◆ The problem
Reproduce only what lies between the first line of the material below and the line containing "Click the AVERAGE ENGAGEMENT label", with both of those lines included and every line kept exact.
= Beginning of Section =
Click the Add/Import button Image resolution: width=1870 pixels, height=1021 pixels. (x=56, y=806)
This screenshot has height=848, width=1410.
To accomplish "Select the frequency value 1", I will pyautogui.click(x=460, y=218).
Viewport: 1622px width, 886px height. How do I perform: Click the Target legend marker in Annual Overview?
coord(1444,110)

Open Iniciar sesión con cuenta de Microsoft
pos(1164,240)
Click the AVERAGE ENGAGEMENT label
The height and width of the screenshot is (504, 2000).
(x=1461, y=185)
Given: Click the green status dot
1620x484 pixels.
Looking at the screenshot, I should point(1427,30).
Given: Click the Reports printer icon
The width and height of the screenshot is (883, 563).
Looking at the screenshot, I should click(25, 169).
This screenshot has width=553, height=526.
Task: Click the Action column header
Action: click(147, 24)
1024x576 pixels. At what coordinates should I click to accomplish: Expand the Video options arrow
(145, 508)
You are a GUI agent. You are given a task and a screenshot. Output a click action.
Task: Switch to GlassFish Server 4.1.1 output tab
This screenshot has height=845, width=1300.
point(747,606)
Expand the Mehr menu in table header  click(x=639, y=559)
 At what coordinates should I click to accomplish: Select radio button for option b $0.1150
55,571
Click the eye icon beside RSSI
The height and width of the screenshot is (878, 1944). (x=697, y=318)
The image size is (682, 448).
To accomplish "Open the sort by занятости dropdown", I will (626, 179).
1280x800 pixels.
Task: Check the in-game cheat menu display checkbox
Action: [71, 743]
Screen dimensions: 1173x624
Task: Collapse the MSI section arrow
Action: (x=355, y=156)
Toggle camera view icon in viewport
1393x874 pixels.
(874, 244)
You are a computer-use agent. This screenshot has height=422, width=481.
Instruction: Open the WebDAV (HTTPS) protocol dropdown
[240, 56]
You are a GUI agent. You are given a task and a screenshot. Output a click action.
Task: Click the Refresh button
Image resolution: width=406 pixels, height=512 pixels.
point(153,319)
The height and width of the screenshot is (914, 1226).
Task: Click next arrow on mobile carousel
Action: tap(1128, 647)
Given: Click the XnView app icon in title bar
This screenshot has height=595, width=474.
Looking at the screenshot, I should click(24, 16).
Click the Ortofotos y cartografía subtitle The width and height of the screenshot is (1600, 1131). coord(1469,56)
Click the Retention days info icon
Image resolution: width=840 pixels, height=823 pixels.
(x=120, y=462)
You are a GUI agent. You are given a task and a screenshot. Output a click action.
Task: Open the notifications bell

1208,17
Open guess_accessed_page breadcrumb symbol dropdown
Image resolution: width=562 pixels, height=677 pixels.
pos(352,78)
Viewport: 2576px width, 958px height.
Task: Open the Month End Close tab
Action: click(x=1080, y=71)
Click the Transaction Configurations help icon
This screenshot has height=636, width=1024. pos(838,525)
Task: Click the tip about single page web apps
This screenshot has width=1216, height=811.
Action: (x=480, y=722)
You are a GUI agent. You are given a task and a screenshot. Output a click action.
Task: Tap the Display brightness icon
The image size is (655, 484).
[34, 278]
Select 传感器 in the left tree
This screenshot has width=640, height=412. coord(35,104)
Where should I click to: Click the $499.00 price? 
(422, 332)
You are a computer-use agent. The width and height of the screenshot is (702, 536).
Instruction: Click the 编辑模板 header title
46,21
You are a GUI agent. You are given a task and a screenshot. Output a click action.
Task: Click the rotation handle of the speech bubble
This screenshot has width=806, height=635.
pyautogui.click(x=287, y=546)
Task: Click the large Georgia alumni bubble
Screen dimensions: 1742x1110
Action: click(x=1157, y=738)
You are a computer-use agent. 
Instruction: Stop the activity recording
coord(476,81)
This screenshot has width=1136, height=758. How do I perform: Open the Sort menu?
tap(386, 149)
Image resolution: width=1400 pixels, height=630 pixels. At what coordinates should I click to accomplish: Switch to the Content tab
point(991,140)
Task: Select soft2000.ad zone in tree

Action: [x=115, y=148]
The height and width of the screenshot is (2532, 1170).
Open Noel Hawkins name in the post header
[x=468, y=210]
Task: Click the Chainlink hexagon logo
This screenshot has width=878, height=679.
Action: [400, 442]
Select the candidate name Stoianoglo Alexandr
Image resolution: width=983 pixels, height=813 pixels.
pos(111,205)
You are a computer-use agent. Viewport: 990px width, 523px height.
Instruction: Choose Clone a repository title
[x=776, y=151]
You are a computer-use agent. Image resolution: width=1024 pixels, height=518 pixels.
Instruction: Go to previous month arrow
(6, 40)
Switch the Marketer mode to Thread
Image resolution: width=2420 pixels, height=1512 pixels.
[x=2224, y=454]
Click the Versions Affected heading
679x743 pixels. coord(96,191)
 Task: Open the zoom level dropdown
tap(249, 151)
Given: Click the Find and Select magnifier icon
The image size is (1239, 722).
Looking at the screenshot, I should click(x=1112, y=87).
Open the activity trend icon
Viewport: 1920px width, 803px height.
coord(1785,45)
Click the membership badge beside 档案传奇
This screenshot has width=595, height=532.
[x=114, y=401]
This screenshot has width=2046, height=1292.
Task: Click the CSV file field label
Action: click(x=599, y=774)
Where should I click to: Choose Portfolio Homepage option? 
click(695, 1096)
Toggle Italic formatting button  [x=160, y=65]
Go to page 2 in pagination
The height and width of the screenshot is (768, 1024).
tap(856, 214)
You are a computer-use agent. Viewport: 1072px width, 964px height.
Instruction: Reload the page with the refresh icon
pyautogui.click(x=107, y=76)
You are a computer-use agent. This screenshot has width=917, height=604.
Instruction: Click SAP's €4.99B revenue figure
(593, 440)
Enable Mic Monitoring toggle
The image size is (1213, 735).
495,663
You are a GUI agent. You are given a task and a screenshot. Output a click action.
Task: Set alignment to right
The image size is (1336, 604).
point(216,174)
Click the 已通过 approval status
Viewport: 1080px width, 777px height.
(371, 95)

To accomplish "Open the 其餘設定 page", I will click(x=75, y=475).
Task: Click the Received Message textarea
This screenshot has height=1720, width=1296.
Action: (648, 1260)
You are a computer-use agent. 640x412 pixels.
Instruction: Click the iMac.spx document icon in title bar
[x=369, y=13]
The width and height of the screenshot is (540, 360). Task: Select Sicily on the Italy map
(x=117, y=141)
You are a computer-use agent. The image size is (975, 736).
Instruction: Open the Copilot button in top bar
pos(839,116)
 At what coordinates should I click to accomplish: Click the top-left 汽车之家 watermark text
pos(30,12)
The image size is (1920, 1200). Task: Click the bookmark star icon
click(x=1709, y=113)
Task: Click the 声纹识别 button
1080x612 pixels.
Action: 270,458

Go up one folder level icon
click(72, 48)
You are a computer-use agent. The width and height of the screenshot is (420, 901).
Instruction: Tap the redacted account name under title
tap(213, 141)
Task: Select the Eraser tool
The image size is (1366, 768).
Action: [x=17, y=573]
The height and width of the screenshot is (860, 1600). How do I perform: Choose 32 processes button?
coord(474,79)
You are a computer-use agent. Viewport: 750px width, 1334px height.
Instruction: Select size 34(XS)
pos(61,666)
= End of Section =
◆ Solution to the exercise
Click the Add/Import button Image resolution: width=1870 pixels, height=1021 pixels. (x=56, y=806)
This screenshot has height=848, width=1410.
To accomplish "Select the frequency value 1", I will pyautogui.click(x=460, y=218).
Viewport: 1622px width, 886px height. How do I perform: Click the Target legend marker in Annual Overview?
coord(1444,110)

Open Iniciar sesión con cuenta de Microsoft
pos(1164,240)
Click the AVERAGE ENGAGEMENT label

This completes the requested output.